## EXERCISE OBJECTIVE
Print every line of the records below exactly as it reads.

## RECORDS SHOWN
==============================
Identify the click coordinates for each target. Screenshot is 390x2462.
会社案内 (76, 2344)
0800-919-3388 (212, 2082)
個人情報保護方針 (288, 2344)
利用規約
==============================
## RESPONSE AREA
Identify the click coordinates for each target. Screenshot is 390x2462.
会社案内 (76, 2344)
0800-919-3388 (212, 2082)
個人情報保護方針 (288, 2344)
利用規約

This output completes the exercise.